Reproduce each line below precisely. Drop the pictures.

(Stored items)
# # #
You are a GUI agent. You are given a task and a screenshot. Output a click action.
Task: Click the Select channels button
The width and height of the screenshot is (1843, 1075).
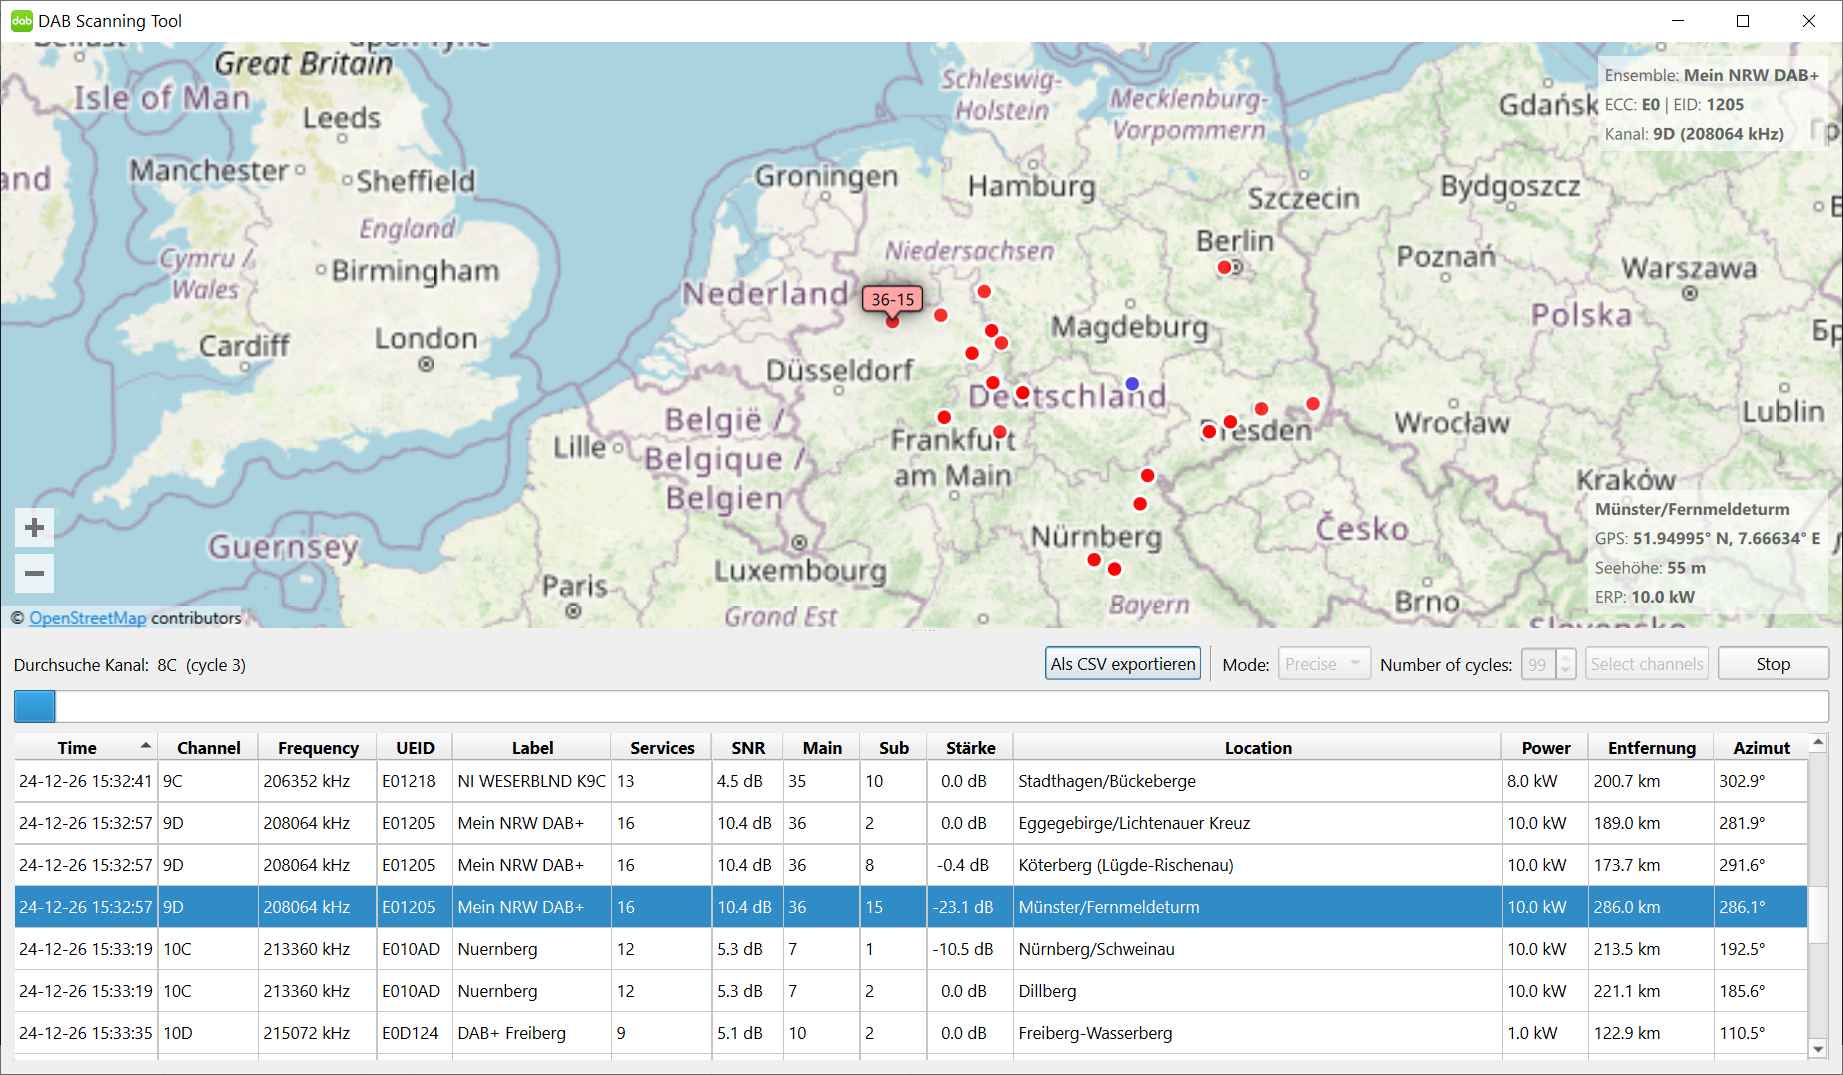click(1646, 664)
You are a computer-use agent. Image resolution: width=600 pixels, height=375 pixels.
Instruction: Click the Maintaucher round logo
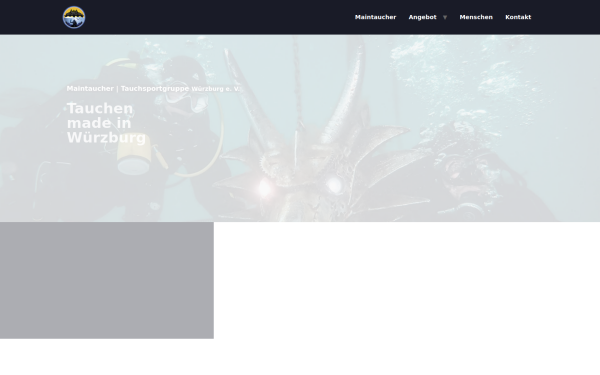[x=74, y=17]
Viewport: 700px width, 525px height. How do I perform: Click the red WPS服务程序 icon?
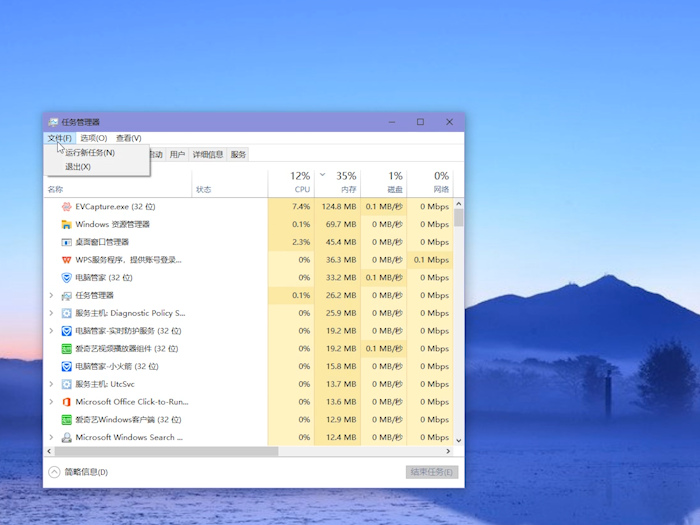point(66,260)
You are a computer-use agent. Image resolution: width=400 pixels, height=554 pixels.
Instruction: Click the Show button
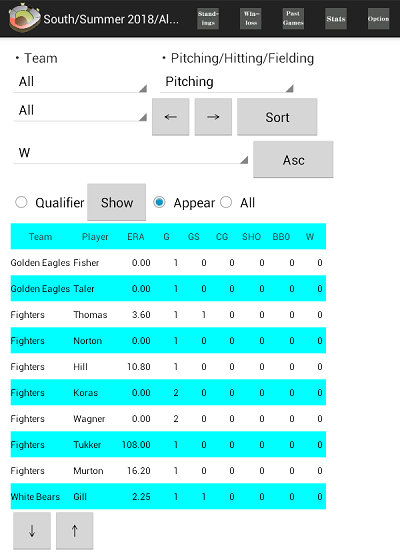(x=117, y=202)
# # #
» EXPECTED ANSWER:
You are a GUI agent. You are given a task and a screenshot. Output a click action.
Task: Click the Select channels button
The width and height of the screenshot is (1843, 1075).
click(1646, 664)
You are a computer-use agent. Image resolution: width=600 pixels, height=375 pixels.
Instruction: Click the Maintaucher round logo
[x=74, y=17]
Viewport: 700px width, 525px height. How do I perform: Click the red WPS服务程序 icon?
point(66,260)
You are a computer-use agent. Image resolution: width=400 pixels, height=554 pixels.
Instruction: Click the Show button
(x=117, y=202)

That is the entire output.